His films have been boycotted, but Aamir Khan is standing his ground, using his fame to push his niche films with social messages to a wider audience.

india Updated: Jan 30, 2008 18:20 IST
Rina Chandran

His films have been boycotted and vigilantes have called for his blood, but superstar Aamir Khan is standing his ground, using his fame to push his niche films with social messages to a wider audience.

Khan, 42, a perfectionist who is compared by critics to Hollywood's Tom Hanks, has often spoken out on issues such as religious riots and uneven development, sometimes at the risk of losing his star appeal.

But so long as some of his films get a social message out, Khan won't back away from taking a stand, the veteran actor said as he made a special appearance at the Jaipur Literature Festival.

"I enjoy doing an out-and-out commercial film, and I would like to use the popularity I have as a mainstream actor and use that to tell other stories," Khan said at the weekend.

The star's directorial debut Taare Zameen Par (Stars on Earth), a film about child dyslexia, topped box offices across the cinema-mad country when released last month, backing his theory of how mainstream and niche cinema can coexist, he said.

"I want everyone in the country to see Taare, so I will use the grass-root popularity that I get from a Fanaa or a Dil Chahata Hai to get audiences to also see a Taare," he said, referring to two of his biggest mainstream hits.


Strong Opinions
Khan is no stranger to controversy.
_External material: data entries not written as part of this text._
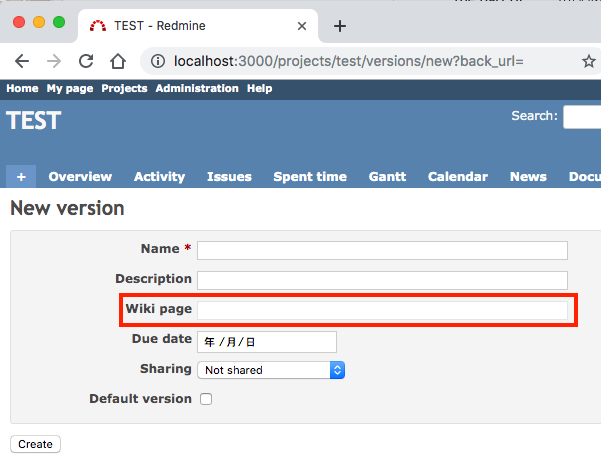601x465 pixels.
Task: Open the Gantt tab
Action: pyautogui.click(x=387, y=176)
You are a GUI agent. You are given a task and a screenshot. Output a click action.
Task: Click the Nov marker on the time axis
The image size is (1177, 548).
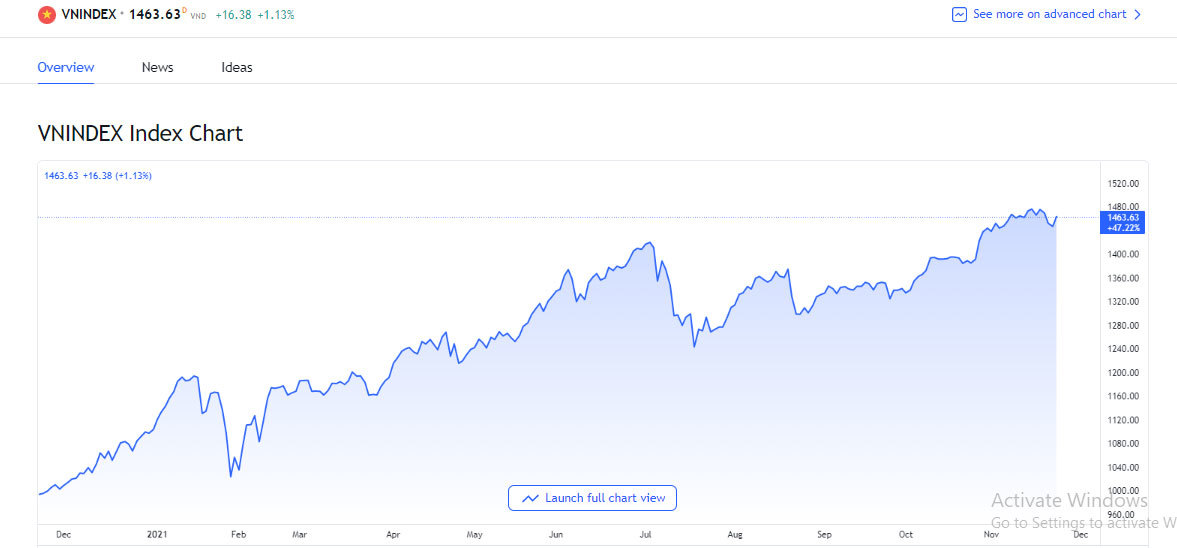pyautogui.click(x=991, y=535)
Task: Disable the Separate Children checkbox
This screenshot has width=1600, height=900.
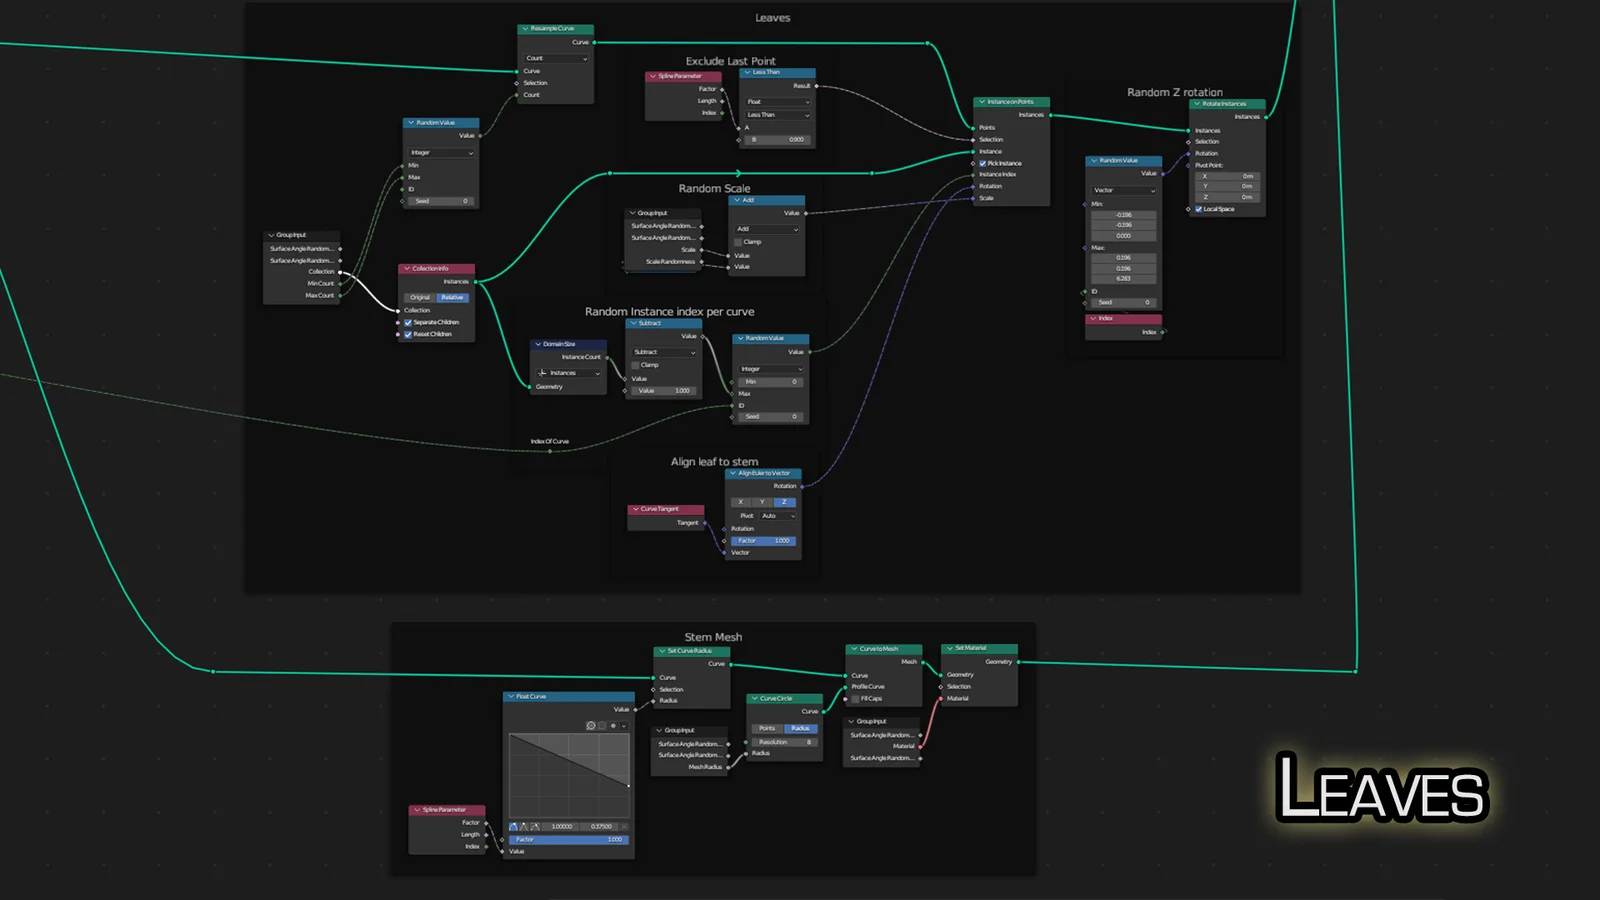Action: (x=408, y=323)
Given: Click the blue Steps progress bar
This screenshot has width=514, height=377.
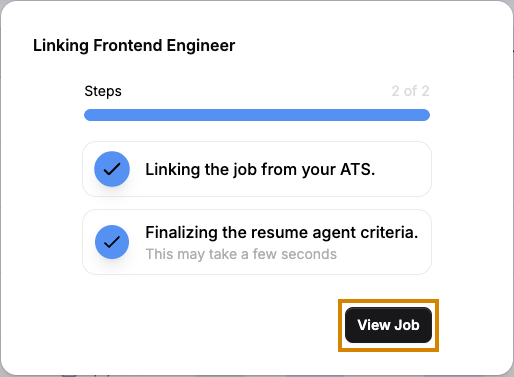Looking at the screenshot, I should point(257,115).
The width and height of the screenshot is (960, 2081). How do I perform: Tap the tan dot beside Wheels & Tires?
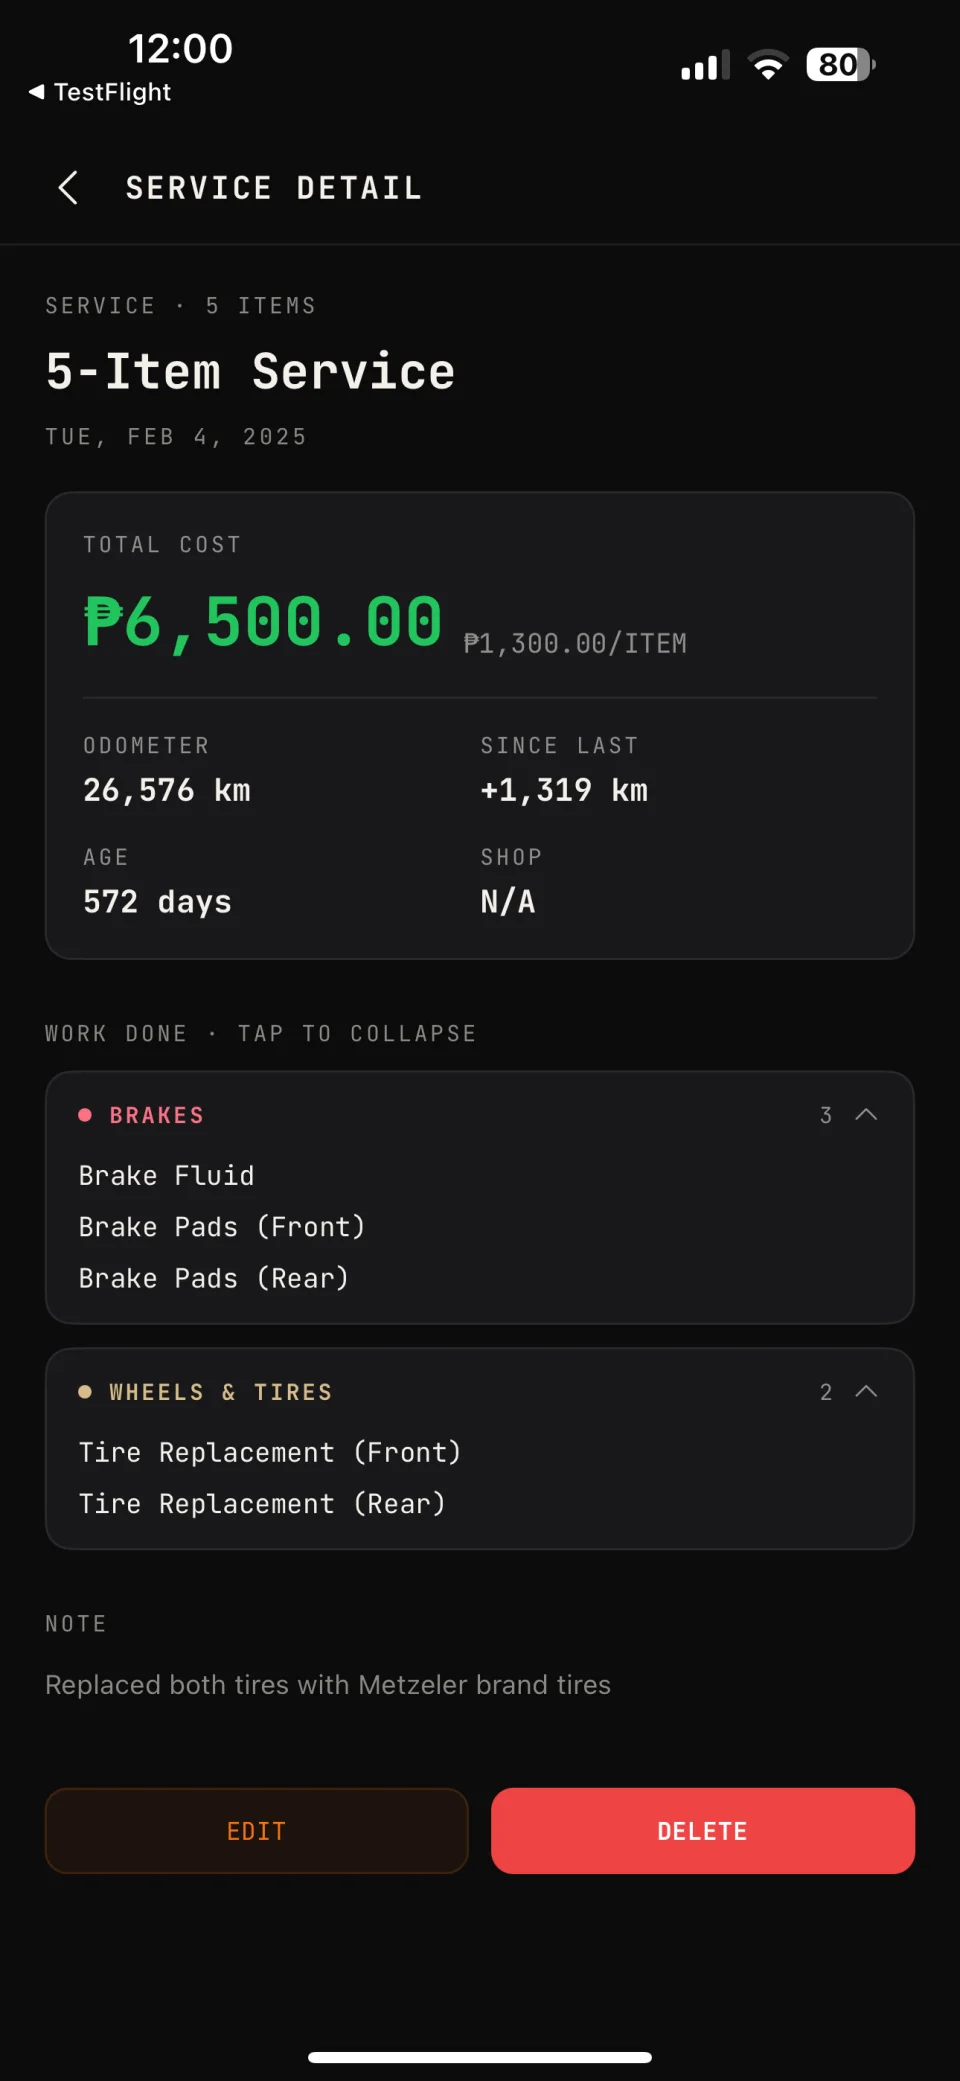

Two years ago, he supported a campaign against a dam that displaced thousands of villagers in Gujarat, also the scene of the horrific 2002 religious riots in which hundreds of people, mostly Muslims, were killed.

The reaction was prompt: Hindu groups supporting the dam tore down posters of his films and banned his movies in Gujarat.

Khan's strong opinions extend to two other issues as well -- the media and sponsored film awards in India, both of which he largely avoids, prompting charges of arrogance.

But for him, that is par for the course when making the films he wants to make.

"I think everyone -- not just actors or sportspersons -- should take a stand against things they don't agree with," he said.